The first brand of criticism stems from those advocating worldviews hostile to Christian presuppositions that possess a considerable stake in finding an explanation for the origins of the universe through causes other than an instant of divine creation. Foremost among the systems opposing the premises of the cosmological argument stand the various strands of naturalism.
According to James Sire in The Universe Next Door: A Basic Worldview Catalog, the naturalist says matter is all there is and God does not exist (54). Or as Carl Sagan use to say, “The Cosmos is all that is or ever was or ever will be.” Corliss Lamont, the 1977 Humanist of the Year, writes, “Humanism...believes in a naturalistic cosmology...that rules out all forms of the supernatural ... that regards nature as the totality of being and as a constantly changing system of events existing independently of any mind or consciousness (Understanding The Times, 117).”
Thus, as David Noeble of Summit Ministries responds in Understanding The Times, “For the Humanist, no personal First Cause exists; only the cosmos... There was no beginning and there can be no end. Of course, there is no need for a God to explain a beginning that did not happen (120).” Naturalists, therefore, find their explanation for the universe elsewhere
Whereas theists such as Thomas Aquinas posit the answer to this important question with God, naturalists find it in a complex interaction of matter, physical laws, and a healthy sprinkling of chance.
David Nobel writes of the naturalist perspective, “Nature...cannot create but she can eternally transform (120). “ Naturalists attempt to abolish the so-called Thomist arguments for a creator denying the very concept of creation itself.
While it is not too difficult to confront the opponents of theism over those points where such glaring differences exist, the criticism couched in the careful formulations of sophisticated philosophical analysis can be somewhat more difficult to counter. For example, John Gerstner writes in Reasons For Faith that objections could be raised that the cosmological argument hinges upon the conclusion drawn from our own observation that all things have a cause (53).

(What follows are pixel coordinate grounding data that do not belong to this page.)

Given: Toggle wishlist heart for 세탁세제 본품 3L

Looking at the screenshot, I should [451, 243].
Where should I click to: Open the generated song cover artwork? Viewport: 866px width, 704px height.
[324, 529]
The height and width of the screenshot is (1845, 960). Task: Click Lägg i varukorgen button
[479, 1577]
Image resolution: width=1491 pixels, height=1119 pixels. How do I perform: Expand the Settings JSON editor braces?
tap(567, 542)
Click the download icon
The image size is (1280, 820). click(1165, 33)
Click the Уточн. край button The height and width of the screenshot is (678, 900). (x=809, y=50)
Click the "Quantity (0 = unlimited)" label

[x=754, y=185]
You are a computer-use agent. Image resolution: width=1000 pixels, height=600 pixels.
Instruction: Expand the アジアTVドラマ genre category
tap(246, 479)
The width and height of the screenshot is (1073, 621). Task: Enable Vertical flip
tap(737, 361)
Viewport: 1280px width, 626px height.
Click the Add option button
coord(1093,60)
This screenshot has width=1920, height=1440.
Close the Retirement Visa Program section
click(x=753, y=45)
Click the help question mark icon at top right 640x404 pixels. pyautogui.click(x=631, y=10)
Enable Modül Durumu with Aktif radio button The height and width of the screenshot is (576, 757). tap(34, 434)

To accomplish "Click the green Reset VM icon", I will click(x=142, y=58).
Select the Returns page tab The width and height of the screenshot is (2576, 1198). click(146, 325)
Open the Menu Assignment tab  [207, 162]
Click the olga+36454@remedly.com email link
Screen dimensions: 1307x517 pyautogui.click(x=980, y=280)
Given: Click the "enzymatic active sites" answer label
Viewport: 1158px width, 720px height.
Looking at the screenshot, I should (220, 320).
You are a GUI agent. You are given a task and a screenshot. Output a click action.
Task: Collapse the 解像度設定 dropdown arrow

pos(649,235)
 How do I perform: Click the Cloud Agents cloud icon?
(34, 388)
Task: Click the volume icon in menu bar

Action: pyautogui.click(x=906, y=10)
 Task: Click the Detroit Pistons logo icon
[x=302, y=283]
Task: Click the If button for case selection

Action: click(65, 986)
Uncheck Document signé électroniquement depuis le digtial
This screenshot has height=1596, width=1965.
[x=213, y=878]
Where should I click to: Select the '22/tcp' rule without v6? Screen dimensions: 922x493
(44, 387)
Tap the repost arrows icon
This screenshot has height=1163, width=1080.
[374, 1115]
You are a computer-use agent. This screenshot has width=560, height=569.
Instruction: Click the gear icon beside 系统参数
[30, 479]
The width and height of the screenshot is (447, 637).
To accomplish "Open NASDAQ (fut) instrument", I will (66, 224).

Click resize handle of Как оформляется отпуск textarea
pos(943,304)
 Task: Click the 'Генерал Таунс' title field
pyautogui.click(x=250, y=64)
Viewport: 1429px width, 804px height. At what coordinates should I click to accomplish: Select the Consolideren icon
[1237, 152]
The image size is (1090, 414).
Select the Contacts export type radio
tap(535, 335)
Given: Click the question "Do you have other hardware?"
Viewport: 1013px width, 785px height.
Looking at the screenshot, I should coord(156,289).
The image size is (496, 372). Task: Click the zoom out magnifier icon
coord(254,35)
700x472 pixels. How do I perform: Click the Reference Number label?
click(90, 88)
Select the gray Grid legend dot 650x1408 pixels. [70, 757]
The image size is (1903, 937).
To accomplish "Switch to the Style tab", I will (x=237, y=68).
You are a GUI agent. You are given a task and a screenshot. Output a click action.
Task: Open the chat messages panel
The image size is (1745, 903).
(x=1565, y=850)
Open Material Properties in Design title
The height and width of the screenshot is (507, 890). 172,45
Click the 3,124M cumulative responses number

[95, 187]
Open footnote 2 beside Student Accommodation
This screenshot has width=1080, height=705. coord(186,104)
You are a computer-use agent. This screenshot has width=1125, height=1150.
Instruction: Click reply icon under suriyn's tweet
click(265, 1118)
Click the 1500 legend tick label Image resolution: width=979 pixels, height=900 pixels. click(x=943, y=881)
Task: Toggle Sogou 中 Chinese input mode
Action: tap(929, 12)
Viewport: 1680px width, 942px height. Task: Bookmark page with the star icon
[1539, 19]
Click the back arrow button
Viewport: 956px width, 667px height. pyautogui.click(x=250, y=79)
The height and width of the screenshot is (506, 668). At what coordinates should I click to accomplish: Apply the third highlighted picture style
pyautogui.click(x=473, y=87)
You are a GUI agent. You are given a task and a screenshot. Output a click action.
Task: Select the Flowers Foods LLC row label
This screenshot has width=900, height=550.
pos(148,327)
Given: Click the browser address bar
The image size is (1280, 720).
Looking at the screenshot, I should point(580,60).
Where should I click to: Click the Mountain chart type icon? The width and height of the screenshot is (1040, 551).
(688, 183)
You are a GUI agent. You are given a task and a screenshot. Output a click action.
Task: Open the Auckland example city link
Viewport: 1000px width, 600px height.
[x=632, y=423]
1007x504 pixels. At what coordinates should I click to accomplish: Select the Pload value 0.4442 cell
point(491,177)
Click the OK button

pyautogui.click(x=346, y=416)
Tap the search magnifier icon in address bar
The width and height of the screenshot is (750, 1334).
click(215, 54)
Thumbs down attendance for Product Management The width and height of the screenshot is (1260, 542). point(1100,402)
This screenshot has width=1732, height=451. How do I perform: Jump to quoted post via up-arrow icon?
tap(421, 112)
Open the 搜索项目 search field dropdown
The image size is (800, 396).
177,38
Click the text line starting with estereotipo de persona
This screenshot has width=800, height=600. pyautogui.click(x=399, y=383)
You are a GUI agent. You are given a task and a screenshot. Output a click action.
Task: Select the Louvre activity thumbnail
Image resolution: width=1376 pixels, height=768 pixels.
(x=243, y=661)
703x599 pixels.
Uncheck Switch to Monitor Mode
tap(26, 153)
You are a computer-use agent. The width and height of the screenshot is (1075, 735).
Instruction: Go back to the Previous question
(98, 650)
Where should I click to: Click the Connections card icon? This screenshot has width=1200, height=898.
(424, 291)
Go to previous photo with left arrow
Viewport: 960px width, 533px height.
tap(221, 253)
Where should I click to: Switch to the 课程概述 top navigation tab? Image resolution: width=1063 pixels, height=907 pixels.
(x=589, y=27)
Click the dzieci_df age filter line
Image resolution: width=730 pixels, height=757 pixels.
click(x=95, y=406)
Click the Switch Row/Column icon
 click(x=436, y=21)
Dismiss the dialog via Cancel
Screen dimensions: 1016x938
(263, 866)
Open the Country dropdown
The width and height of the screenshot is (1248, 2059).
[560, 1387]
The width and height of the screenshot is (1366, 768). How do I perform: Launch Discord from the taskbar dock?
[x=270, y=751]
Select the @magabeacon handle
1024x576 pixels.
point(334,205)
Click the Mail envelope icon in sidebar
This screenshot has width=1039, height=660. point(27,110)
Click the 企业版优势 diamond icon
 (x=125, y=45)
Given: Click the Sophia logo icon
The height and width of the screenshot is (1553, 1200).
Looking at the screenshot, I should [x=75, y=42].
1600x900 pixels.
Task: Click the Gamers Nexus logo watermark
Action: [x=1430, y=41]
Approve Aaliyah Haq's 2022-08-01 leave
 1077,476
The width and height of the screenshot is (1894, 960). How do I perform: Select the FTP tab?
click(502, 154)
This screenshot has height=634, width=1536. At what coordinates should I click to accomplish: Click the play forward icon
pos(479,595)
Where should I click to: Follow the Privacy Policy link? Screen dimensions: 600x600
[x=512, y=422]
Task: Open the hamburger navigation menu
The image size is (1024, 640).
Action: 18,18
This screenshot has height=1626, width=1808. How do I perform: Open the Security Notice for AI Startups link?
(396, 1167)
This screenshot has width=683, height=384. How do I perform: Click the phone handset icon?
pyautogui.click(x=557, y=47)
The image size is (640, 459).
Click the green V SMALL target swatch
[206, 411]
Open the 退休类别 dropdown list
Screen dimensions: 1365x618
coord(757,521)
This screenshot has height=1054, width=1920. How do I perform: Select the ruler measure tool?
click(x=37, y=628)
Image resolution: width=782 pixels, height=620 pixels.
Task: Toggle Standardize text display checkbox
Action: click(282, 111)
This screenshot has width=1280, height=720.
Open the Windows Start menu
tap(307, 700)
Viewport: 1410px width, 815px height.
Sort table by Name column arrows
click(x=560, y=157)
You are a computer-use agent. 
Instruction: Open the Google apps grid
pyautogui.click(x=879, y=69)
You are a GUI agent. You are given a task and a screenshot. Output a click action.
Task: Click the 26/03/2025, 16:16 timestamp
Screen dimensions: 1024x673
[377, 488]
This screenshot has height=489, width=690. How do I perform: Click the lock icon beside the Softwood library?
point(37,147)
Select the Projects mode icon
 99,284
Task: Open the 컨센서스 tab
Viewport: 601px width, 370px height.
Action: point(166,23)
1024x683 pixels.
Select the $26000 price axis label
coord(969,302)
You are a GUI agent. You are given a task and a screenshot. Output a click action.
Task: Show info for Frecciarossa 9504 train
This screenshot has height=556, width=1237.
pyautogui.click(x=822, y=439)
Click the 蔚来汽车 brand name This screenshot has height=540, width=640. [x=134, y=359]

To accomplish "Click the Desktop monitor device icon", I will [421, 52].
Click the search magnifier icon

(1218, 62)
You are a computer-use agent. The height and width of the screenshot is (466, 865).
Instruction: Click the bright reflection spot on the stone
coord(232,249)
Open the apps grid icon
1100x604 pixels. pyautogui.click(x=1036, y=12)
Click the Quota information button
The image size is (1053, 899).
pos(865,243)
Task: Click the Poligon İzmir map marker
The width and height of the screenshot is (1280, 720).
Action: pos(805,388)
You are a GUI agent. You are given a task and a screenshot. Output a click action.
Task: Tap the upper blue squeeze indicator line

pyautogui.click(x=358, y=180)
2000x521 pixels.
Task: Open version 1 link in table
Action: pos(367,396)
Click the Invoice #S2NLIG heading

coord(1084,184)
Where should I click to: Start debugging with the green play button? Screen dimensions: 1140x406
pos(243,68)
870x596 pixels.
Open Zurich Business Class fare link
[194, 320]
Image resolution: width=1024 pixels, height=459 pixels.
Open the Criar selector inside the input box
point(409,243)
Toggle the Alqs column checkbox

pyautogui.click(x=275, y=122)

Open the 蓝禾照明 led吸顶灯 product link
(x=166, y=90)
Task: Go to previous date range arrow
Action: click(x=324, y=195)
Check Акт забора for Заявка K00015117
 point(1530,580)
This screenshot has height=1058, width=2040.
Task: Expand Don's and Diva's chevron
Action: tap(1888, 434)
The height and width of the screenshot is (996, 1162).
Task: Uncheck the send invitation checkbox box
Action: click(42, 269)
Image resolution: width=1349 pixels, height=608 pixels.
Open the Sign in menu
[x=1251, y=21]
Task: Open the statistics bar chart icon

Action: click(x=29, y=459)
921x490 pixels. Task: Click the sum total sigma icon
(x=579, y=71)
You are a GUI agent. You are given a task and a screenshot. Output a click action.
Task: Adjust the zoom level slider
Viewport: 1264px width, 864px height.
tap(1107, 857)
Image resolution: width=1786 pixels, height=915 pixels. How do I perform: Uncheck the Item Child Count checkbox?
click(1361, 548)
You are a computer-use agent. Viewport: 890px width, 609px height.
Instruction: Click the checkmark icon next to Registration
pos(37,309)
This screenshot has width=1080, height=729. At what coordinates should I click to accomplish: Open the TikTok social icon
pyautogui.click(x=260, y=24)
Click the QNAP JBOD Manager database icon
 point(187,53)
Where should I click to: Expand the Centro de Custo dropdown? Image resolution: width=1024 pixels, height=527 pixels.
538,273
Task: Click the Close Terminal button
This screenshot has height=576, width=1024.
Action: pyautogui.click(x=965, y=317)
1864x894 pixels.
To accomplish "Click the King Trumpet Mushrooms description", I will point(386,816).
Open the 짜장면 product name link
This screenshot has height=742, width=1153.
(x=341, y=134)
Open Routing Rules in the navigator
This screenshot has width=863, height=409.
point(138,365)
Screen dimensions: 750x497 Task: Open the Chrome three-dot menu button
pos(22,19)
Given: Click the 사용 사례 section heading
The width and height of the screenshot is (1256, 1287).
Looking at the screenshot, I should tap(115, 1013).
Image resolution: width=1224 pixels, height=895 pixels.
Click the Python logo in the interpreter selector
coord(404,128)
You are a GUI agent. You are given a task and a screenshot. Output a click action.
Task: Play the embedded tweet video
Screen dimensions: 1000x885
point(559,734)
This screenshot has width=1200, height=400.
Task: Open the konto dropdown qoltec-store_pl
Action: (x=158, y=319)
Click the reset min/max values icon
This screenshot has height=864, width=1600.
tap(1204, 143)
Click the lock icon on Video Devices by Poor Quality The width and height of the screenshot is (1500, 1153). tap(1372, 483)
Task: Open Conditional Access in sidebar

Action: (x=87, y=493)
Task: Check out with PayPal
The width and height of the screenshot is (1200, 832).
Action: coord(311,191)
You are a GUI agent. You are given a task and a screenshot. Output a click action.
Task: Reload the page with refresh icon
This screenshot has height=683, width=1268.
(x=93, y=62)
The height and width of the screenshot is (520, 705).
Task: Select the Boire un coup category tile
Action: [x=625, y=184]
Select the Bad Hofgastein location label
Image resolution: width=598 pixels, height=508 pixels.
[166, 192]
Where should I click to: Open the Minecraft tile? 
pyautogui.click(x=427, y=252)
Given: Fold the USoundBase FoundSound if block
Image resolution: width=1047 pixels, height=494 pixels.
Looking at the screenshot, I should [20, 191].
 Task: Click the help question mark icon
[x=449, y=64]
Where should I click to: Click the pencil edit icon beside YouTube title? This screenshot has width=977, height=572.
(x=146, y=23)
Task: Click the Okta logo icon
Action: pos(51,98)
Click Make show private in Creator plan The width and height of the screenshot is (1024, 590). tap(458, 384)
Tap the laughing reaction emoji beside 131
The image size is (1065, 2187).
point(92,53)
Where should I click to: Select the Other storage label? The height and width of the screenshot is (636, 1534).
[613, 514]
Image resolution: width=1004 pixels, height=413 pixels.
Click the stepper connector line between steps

The thrust of the cosmological argument hinges upon the conclusion drawn from our observations that all things have a cause. This proposition is put forward to prove the need for a so-called first “uncaused cause”. As the nitpicky skeptic might point out, if it is deduced through observation that all things have causes, is it not unreasonable to call upon an uncaused first cause? After all, would not something have to have caused it also. Such a deadlock leads to one of Kant’s antimonies of reason where debaters of equal rationality come to two semmingly reasonable conclusions: namely either the need of an uncaused first cause or the validity of an infinitely regressing eternal series of causes and effects.